I'm trying to improve the performance of my code. The code basicly calculates the value of L_total
(1x2640) and it does it by fetching the data from another variable called L_CN
(1320x6). I also have colindexes
matrix (2640x3) which stores the values of rows to look at in L_CN
.
So, how this goes is, the code looks at colindexes
to get the row data. Say colindexes
is of the following form:
55 65 75
68 75 85
...
The program will calculate L_total(1)
using L_CN(55,1) + L_CN(65,1) + L_CN(75,1)
. Here the first indices refer to the row numbers obtained from the colindexes
matrix. The second indices represent the number of occurrences of these row numbers so far. Therefore, when we calculate L_total(2)
, it will be L_CN(68,1) + L_CN(75,2) + L_CN(85,1)
. Here L_CN(75,2)
happened because L_CN(75,1)
was used before.
To calculate the entire L_total
matrix, the following code works well. It stores the number of occurrences for each index by incrementing the corresponding index in a variable called list
(2640x1) and thus calculates L_total
. It does so in 0.023715 seconds. (Note that n
is 2640 below)
for i=1:n
list(colindexes(i,:)) = list(colindexes(i,:)) + 1;
L_total(i) = sum(diag(L_CN(colindexes(i,:),list(colindexes(i,:)))));
end
The problem is, I will be running this portion of the code over and over, maybe like a million times. It's a part of a big simulation. Hence, even a smallest portion of increase in the performance is what I am after for. First, I thought getting rid of the for loop would serve for this purpose and switched the code into the following - getting a little help from this topic: Vector of the occurence number:
list_col = reshape(colindexes',1,[]);
occurrence = sum(triu(bsxfun(@eq,list_col,list_col.')));
list = reshape(occurrence,3,[])';
straight_index = colindexes + (list - 1)*k;
L_total = sum(L_CN(straight_index),2)';
This code also does the job for list_col
(1x7920), occurrence
(1x7920), list
(2640x3) and straight_index
(2640x3). However, contrary to my expectations, it takes 0.062168 seconds, about three times worse than the for loop implementation. 0.05217 seconds of this operation is due the second line, where the occurrence matrix is formed. With array sizes like mine, it is truly inefficient to find the occurrences like this way.
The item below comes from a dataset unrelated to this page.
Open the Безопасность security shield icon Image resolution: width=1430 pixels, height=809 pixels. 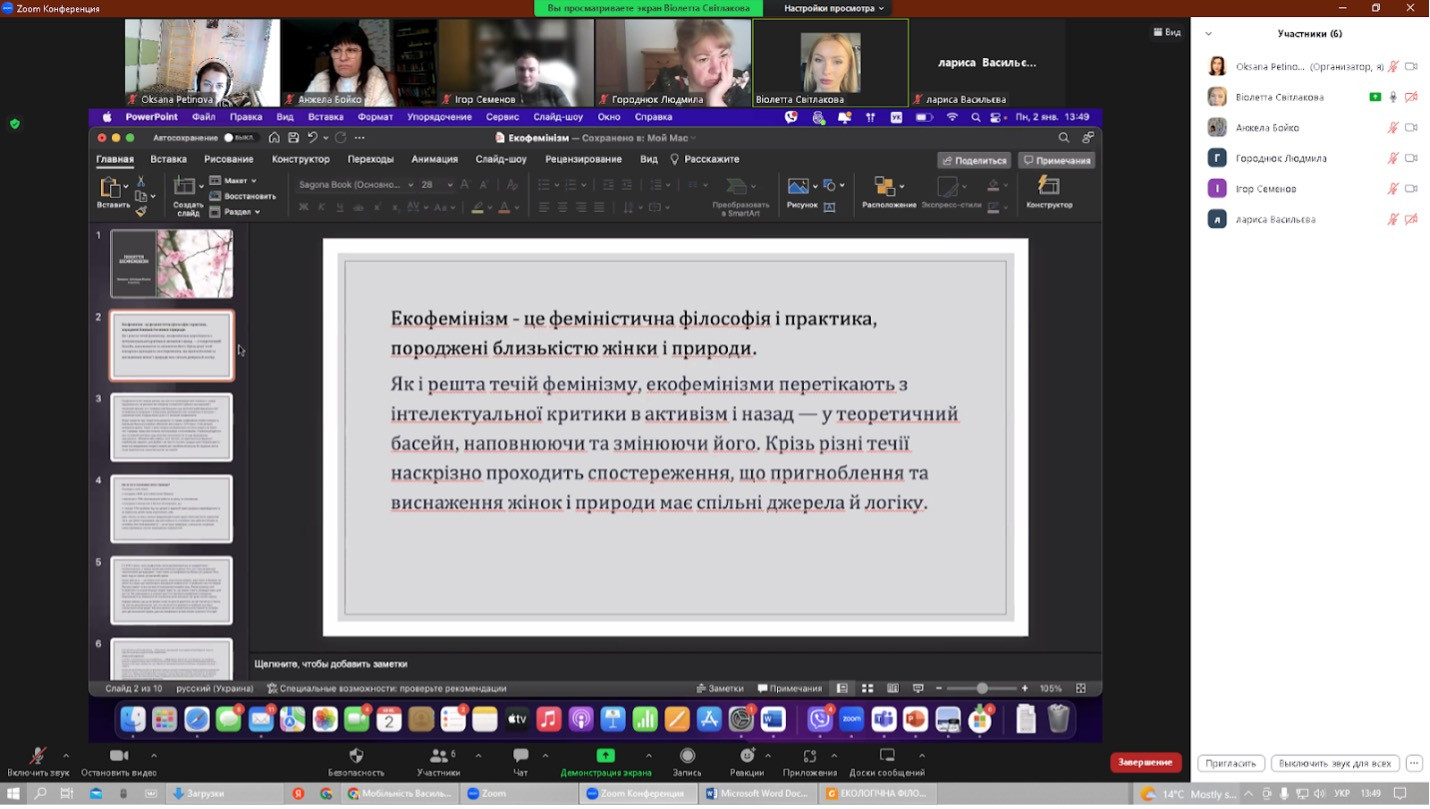click(356, 757)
The question is, with or without the for loop, how can I increase the performance of this code? The vectorization method seems nice, if only I can figure out a way to calculate the occurrence matrix faster. As I said, this portion of code will be run a lot of times, and thus any percent of increase in performance is welcomed.
Thank you!
Further info:
colindexes
represent a big matrix of size 1320x2640. Instead of storing this entire matrix, I only store the row locations of '1's in this matrix in colindexes
. The rest is zero. So the colindexes
I specified in the question means, there is a '1' in 1st col 55th row and 2nd col 85th row... So the min,max range is 1,1320. There are only 3 '1's in each column, so that's why its size is 2640x3. This is, of course, background information, for how it is formed. If that helps, the number of occurences for each value in colindexes
is also the same, which is 6.
So, for a matrix A = [1 0 0 1; 0 1 1 0]
, the colindexes
is [1; 2; 2; 1]
.